• _WORK TASK_
With the line containing "Schaatsen (Winterseizoen) (797, 81)" as the start and the line containing "NOC NSF (1142, 422)" as the end, transcribe that span of the entries below exactly, including both.

:: STUDY MATERIAL ::

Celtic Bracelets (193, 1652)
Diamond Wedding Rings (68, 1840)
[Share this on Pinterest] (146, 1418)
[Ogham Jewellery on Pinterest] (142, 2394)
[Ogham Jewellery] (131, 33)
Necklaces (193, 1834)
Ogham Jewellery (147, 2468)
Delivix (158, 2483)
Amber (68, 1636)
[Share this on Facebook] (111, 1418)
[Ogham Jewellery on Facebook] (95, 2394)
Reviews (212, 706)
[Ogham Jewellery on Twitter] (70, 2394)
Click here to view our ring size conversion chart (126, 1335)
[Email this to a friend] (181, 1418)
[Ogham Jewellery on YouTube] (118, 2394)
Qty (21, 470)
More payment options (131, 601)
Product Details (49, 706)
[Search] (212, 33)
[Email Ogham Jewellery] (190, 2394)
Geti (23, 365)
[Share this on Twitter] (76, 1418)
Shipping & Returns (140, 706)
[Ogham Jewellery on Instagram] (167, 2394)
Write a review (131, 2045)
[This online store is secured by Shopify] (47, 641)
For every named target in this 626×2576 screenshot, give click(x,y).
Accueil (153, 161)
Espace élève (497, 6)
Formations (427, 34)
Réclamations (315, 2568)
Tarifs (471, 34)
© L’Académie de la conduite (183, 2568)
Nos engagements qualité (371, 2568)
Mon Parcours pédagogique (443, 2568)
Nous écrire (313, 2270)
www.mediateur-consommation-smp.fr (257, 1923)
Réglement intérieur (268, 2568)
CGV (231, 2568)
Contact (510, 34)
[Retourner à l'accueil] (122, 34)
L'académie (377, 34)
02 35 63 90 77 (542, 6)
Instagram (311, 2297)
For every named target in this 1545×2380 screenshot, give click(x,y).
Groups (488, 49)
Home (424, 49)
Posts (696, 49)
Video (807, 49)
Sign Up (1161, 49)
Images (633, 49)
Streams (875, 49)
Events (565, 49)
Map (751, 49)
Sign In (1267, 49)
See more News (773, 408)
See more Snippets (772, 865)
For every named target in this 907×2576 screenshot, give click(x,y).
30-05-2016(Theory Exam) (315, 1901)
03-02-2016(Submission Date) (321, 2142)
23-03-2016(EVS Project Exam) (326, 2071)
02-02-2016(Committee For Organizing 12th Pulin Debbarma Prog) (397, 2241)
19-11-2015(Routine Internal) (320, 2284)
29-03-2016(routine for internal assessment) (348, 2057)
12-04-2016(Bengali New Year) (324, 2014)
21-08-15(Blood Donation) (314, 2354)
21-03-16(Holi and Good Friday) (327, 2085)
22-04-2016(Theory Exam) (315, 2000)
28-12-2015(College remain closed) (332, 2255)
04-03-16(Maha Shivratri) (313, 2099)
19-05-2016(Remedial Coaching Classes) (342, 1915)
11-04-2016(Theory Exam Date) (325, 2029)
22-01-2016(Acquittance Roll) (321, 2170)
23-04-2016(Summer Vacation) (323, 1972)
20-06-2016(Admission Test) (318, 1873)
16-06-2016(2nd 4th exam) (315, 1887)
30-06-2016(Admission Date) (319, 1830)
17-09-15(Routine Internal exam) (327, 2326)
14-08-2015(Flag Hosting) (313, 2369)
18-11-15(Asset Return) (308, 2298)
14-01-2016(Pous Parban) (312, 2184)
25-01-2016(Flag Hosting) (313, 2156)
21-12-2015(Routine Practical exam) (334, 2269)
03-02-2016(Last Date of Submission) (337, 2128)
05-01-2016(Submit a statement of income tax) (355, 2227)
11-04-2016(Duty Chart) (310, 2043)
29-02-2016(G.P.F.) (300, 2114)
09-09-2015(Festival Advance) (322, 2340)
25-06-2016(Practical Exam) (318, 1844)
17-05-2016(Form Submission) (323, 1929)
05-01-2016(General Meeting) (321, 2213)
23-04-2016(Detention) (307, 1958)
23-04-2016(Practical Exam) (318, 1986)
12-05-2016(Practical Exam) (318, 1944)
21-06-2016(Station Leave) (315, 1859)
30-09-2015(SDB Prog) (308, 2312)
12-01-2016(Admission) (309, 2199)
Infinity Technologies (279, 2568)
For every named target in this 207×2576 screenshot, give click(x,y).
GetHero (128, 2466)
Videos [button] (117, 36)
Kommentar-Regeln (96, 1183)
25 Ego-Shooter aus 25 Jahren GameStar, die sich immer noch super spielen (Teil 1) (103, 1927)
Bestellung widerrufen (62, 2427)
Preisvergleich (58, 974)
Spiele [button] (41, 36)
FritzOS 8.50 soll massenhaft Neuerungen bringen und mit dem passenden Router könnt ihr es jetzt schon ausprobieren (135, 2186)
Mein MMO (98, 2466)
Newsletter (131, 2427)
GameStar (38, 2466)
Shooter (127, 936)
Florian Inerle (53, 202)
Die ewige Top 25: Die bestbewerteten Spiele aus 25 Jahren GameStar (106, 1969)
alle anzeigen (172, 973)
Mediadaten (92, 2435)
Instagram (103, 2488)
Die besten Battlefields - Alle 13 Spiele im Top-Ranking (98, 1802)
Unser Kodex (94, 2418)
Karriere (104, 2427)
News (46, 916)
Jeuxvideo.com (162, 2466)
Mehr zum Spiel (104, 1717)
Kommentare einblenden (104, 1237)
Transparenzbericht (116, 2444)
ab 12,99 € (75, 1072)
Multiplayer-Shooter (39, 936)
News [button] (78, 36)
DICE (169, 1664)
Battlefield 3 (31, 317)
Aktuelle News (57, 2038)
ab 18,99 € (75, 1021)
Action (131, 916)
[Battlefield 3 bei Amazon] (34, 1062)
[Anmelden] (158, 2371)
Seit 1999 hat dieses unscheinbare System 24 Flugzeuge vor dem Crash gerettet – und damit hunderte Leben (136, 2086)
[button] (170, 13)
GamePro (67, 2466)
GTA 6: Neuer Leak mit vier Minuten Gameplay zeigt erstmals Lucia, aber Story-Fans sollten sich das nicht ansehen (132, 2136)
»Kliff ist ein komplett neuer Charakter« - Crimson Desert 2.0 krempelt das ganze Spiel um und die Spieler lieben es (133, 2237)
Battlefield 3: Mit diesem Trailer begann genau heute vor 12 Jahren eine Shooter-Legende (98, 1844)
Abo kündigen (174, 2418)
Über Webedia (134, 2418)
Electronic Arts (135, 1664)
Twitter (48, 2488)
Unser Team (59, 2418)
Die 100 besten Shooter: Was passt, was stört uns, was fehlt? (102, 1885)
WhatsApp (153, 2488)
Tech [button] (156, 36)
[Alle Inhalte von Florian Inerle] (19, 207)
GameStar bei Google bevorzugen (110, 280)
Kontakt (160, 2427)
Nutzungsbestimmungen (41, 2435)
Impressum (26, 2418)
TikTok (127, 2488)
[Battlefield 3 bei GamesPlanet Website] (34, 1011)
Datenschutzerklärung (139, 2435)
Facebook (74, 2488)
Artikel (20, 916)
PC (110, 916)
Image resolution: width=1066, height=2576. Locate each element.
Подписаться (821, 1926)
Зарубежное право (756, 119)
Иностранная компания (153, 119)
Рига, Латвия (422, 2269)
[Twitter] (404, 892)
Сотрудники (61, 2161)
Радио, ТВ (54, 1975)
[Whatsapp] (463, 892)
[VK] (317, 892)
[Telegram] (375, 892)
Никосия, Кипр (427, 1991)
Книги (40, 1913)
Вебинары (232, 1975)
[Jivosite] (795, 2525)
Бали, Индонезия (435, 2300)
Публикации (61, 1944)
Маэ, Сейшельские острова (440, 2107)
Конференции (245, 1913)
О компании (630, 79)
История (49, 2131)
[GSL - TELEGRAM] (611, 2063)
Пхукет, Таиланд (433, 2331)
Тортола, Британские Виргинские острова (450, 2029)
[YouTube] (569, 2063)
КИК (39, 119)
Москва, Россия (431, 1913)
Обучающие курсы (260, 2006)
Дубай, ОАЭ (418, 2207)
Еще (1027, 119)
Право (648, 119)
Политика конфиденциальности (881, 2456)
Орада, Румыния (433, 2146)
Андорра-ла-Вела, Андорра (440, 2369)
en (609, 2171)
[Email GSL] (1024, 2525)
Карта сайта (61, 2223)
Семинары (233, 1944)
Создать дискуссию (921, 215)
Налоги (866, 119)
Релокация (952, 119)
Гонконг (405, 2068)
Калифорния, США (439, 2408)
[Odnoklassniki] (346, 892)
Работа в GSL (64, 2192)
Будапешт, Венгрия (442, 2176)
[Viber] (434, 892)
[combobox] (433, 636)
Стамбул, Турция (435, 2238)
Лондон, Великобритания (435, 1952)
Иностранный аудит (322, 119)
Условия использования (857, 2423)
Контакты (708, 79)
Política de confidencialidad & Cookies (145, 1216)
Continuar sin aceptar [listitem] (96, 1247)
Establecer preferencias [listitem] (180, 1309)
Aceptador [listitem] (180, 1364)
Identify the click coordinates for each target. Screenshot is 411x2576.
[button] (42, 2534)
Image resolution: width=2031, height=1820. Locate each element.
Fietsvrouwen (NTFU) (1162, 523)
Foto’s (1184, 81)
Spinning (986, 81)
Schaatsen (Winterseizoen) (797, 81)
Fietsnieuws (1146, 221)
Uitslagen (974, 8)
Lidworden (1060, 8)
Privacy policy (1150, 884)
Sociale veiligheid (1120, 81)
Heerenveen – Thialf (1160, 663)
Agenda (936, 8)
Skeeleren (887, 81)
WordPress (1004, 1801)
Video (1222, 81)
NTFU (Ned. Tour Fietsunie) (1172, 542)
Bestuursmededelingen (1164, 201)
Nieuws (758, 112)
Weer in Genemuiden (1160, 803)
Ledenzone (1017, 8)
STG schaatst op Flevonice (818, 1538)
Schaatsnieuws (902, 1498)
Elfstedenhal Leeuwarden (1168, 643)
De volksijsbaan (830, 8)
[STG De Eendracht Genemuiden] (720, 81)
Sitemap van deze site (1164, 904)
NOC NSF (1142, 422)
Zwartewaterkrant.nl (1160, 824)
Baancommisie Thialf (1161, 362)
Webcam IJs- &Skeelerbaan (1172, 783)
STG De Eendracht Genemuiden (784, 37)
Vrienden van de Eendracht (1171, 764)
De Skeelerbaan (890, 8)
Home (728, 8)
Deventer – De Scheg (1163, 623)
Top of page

:::

• _COMPLETED EXERCISE_
Schaatsen (Winterseizoen) (797, 81)
Fietsnieuws (1146, 221)
Uitslagen (974, 8)
Lidworden (1060, 8)
Privacy policy (1150, 884)
Sociale veiligheid (1120, 81)
Heerenveen – Thialf (1160, 663)
Agenda (936, 8)
Skeeleren (887, 81)
WordPress (1004, 1801)
Video (1222, 81)
NTFU (Ned. Tour Fietsunie) (1172, 542)
Bestuursmededelingen (1164, 201)
Nieuws (758, 112)
Weer in Genemuiden (1160, 803)
Ledenzone (1017, 8)
STG schaatst op Flevonice (818, 1538)
Schaatsnieuws (902, 1498)
Elfstedenhal Leeuwarden (1168, 643)
De volksijsbaan (830, 8)
[STG De Eendracht Genemuiden] (720, 81)
Sitemap van deze site (1164, 904)
NOC NSF (1142, 422)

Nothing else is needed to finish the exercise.